En outre, l'étude a exploré le chevauchement entre les aliments et les microbiomes humains, révélant que certaines bactéries associées aux aliments sont des colonisateurs répandus du microbiome humain, en particulier chez les nourrissons. L'étude a mené une analyse au niveau des souches pour identifier les schémas de transmission potentiels entre les aliments et les microbiomes humains, avec des espèces comme Lactobacillus paracasei et Streptocoque gallolyticus montrant des preuves de chevauchement de souches. L'enquête s'est également étendue aux taxons fongiques, avec Saccharomyces cerevisiae étant l'eucaryote le plus abondant dans les métagénomes alimentaires, soulignant encore davantage la complexité et la diversité des microbiomes alimentaires.
Conclusions
En résumé, l’étude a permis de développer le cFMD, une ressource complète combinant des métagénomes alimentaires nouvellement séquencés et accessibles au public avec des métadonnées standardisées.
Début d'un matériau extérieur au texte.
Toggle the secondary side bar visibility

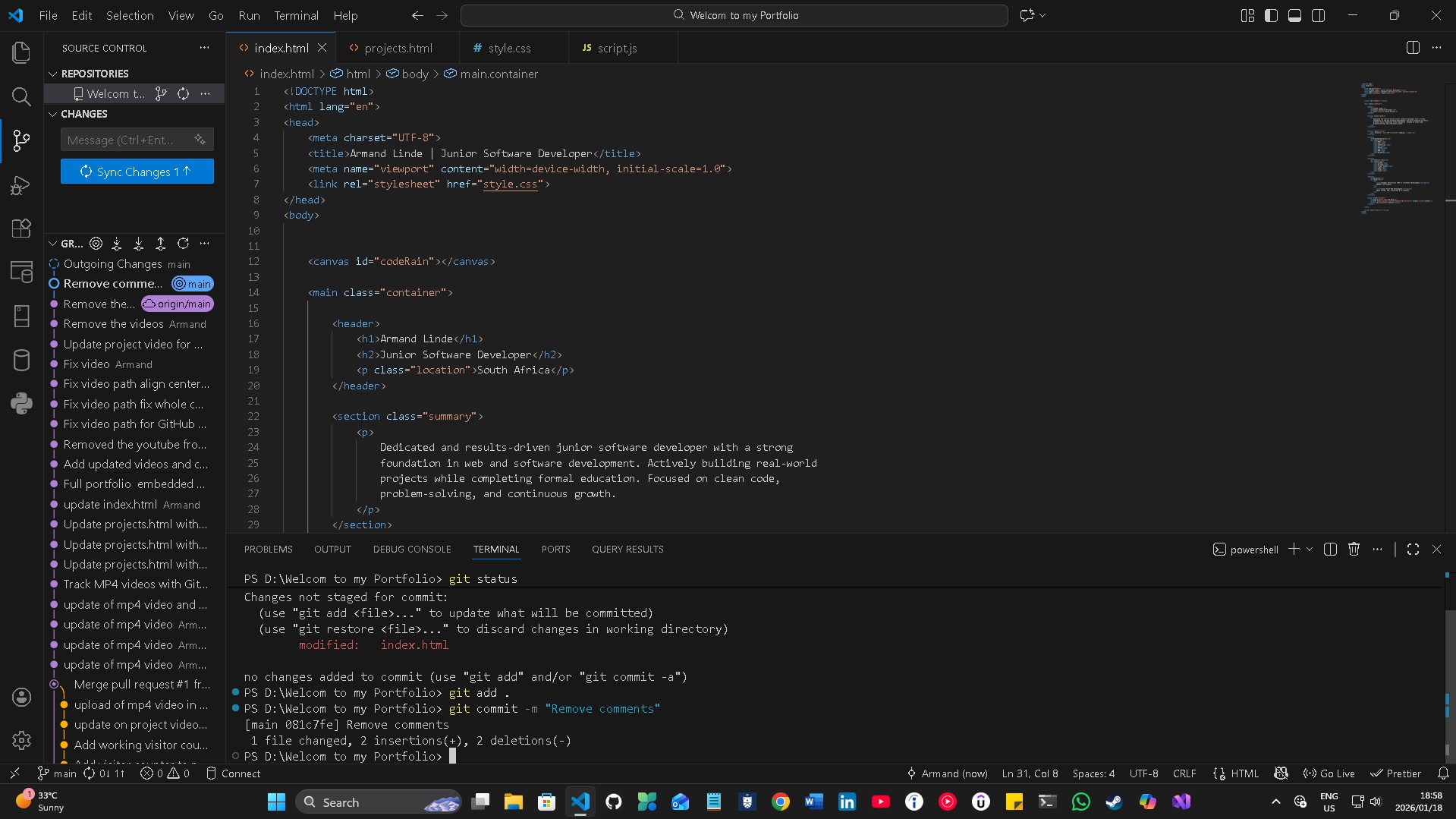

Cela a élargi la caractérisation des microbiomes alimentaires, en ajoutant 10 899 MAG et en identifiant 320 nouvelles espèces. L’intégration de ces données avec plus de 20 000 métagénomes humains a révélé un chevauchement de 3 % des espèces microbiennes entre les microbiomes alimentaires et les microbiomes humains adultes, avec un chevauchement plus élevé (56 %) chez les nourrissons. L’étude met également en évidence le potentiel de transmission des aliments au microbiome humain, en soulignant l’importance de ces chevauchements et les interactions complexes entre les aliments et les microbiomes humains.